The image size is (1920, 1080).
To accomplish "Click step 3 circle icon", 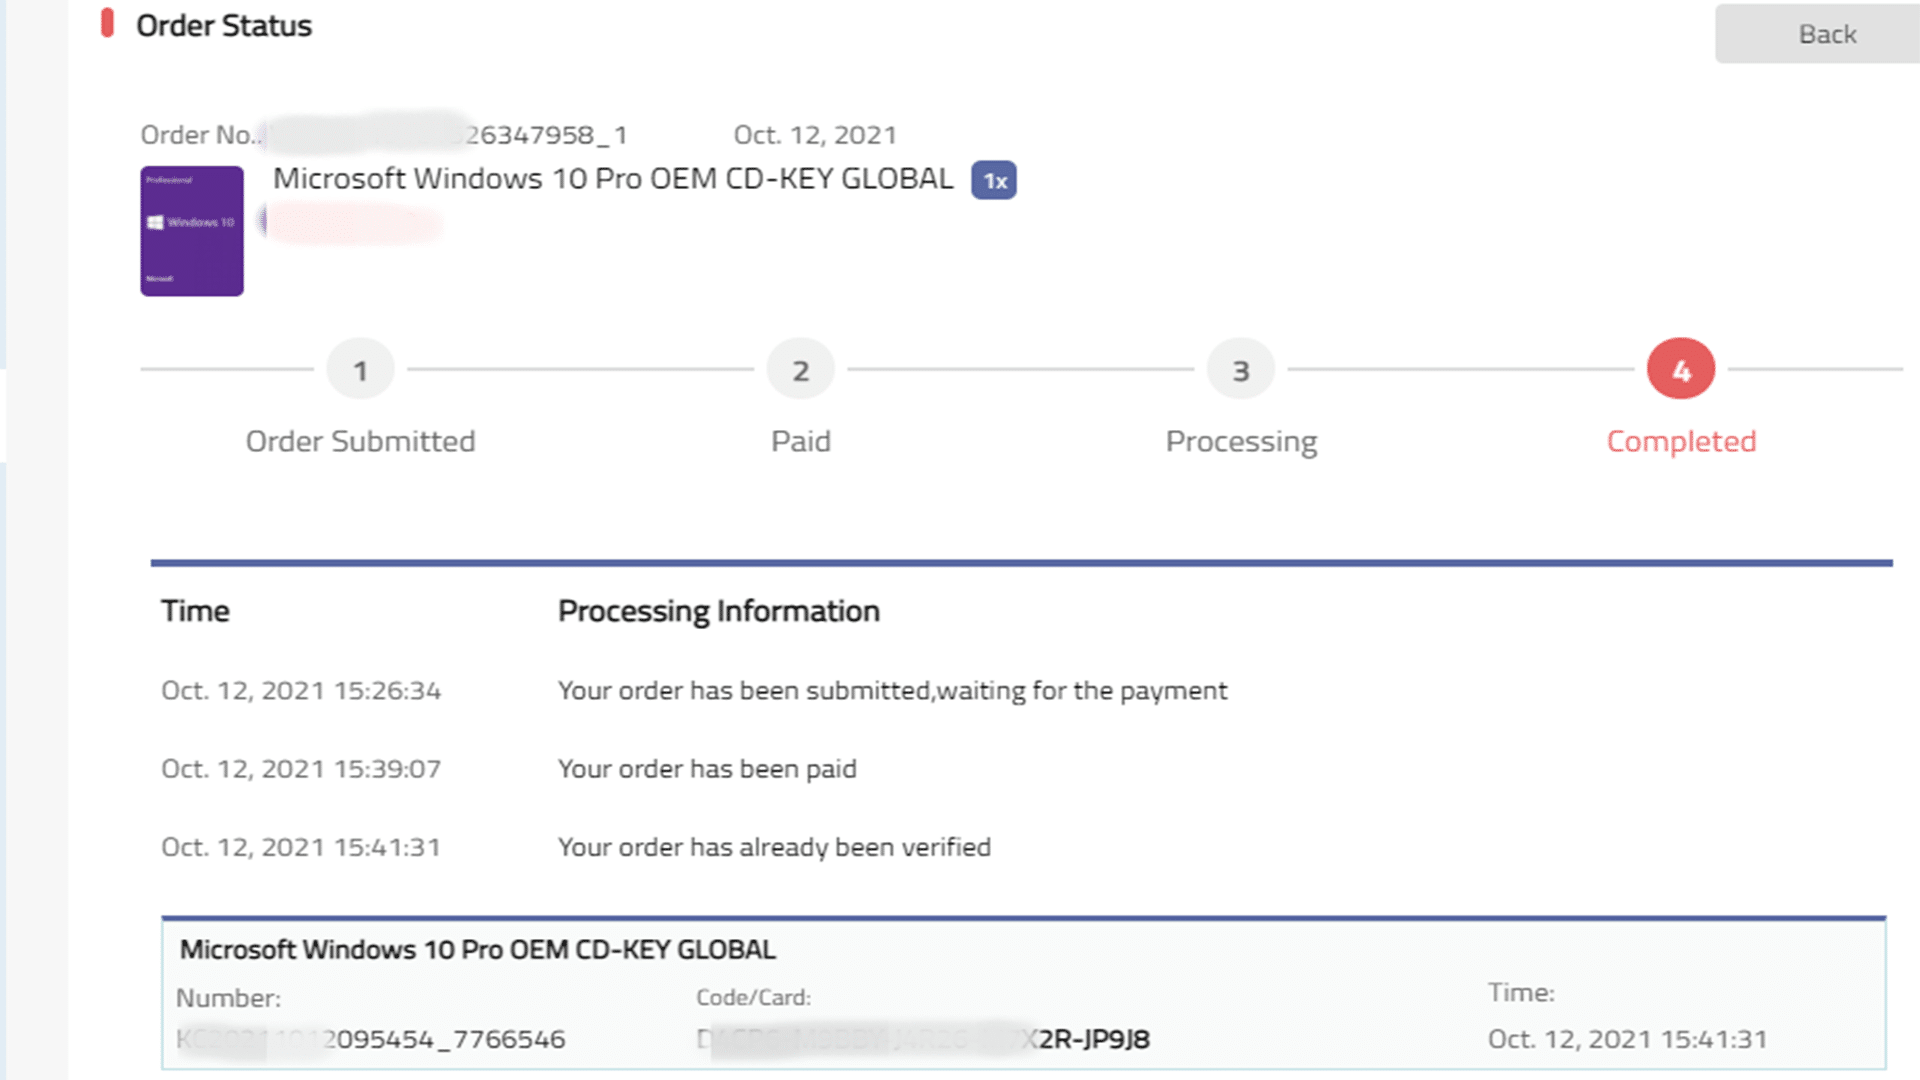I will click(x=1240, y=370).
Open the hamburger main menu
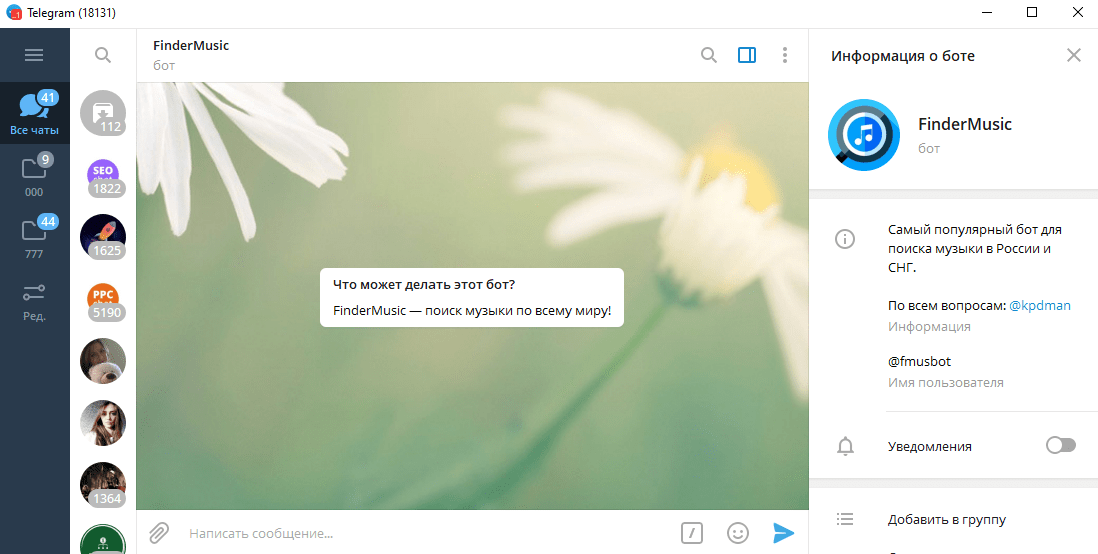The image size is (1098, 554). (34, 55)
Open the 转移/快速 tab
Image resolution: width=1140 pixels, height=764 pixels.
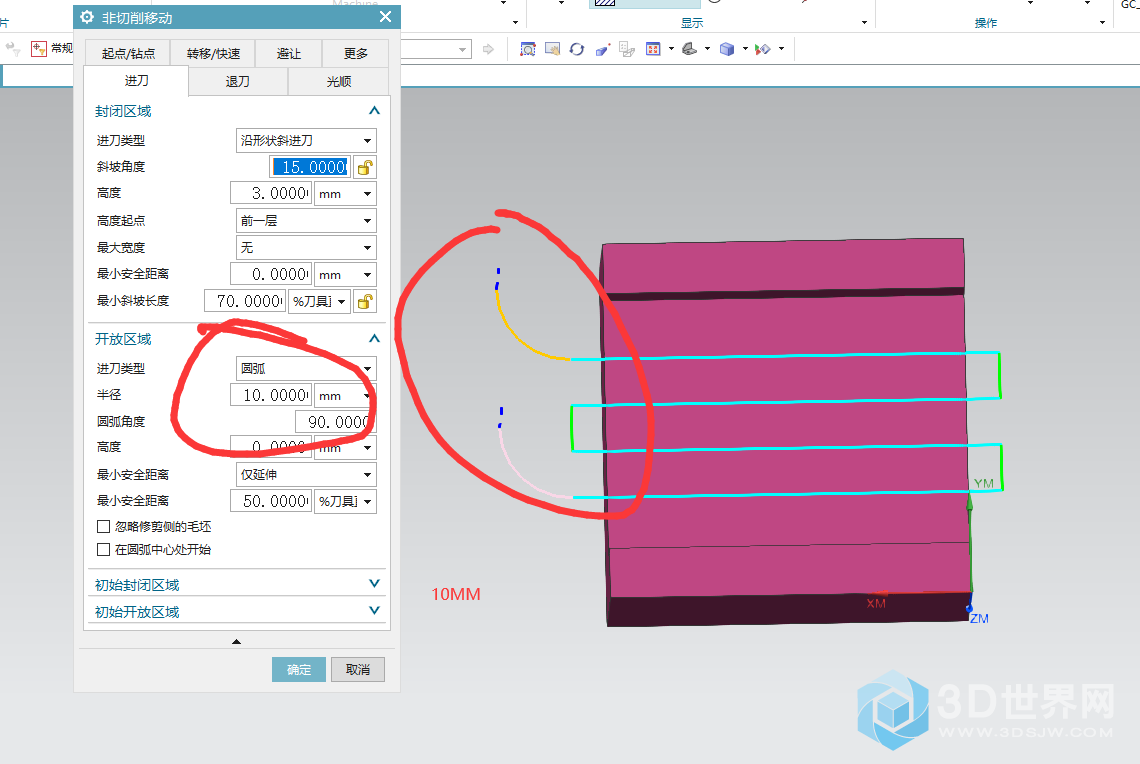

━━━━━━━━━━━━━━━━━━━━━━━━━━━━━━

● Task to carry out
Take only the line containing "Open the 转移/快速 tab" and every line after it to the end of the entries, and copy them exactly, pictures excluded.

● Output below
Open the 转移/快速 tab
Image resolution: width=1140 pixels, height=764 pixels.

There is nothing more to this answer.